Requirement. In the records below, some lines hold the word "grid". Copy each of those lines.

[Stored items]
+++++

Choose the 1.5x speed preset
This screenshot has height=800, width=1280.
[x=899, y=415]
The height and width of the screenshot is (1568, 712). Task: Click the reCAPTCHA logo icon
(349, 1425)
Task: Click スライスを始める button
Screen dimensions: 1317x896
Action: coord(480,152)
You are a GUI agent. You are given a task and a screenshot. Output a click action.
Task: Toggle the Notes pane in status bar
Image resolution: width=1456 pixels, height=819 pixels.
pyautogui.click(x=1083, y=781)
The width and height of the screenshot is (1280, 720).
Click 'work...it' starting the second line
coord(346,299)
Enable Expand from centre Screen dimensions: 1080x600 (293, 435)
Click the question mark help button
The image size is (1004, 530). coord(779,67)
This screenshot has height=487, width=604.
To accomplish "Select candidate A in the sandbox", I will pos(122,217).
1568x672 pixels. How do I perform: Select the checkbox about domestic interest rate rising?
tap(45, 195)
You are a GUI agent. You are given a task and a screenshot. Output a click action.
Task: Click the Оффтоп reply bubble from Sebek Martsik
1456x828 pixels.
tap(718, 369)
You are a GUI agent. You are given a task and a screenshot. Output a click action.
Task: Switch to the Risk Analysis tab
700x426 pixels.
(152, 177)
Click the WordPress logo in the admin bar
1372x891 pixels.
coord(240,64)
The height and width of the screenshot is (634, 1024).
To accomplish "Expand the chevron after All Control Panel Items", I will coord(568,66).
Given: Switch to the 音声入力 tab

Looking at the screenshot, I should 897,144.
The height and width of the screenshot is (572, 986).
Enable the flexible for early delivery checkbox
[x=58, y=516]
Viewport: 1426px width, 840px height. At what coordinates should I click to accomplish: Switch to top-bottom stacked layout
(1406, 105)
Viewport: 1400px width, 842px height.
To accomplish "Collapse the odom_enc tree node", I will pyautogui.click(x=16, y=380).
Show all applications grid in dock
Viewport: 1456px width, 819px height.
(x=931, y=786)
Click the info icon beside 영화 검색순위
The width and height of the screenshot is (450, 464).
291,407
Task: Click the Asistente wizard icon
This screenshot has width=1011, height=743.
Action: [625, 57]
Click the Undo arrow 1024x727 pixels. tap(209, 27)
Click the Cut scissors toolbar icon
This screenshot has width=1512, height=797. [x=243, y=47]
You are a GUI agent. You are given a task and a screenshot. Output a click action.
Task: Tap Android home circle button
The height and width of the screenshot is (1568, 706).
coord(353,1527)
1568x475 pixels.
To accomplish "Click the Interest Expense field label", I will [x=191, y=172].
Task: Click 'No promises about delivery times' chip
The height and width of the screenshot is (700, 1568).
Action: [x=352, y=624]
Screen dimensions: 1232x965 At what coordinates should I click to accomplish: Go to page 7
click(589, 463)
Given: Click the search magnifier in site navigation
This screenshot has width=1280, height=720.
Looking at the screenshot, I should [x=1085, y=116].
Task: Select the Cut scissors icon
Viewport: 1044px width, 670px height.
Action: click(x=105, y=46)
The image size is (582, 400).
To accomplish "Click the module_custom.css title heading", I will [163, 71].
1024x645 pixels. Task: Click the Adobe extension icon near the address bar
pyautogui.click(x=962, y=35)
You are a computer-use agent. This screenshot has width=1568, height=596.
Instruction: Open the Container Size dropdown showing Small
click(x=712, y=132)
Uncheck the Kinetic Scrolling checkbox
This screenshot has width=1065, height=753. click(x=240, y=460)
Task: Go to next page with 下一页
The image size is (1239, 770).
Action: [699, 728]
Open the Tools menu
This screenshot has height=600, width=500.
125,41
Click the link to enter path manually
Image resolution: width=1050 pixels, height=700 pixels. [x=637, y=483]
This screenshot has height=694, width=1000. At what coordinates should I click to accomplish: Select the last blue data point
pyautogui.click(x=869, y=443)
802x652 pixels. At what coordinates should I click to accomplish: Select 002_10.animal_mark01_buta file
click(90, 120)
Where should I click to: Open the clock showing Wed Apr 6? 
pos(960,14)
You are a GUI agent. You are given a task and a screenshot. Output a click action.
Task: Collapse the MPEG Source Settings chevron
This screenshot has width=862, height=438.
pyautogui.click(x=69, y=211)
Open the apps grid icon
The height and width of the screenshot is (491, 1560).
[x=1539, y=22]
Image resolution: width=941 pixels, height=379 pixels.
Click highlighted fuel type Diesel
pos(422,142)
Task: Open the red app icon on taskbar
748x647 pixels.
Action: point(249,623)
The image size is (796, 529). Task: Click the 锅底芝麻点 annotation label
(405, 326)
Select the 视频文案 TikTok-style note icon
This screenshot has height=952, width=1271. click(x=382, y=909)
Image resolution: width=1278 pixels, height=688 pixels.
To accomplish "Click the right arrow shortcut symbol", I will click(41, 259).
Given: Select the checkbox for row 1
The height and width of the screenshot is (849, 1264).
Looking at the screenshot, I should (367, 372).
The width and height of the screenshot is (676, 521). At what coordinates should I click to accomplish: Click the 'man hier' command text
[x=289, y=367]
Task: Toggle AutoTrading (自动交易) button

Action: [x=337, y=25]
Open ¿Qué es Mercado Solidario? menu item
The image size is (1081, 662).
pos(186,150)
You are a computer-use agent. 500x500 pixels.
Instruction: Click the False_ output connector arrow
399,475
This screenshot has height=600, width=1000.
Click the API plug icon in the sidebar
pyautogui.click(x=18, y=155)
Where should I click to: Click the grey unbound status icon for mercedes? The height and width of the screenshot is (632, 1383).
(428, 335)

+++++

Result of the task.
Show all applications grid in dock
Open the apps grid icon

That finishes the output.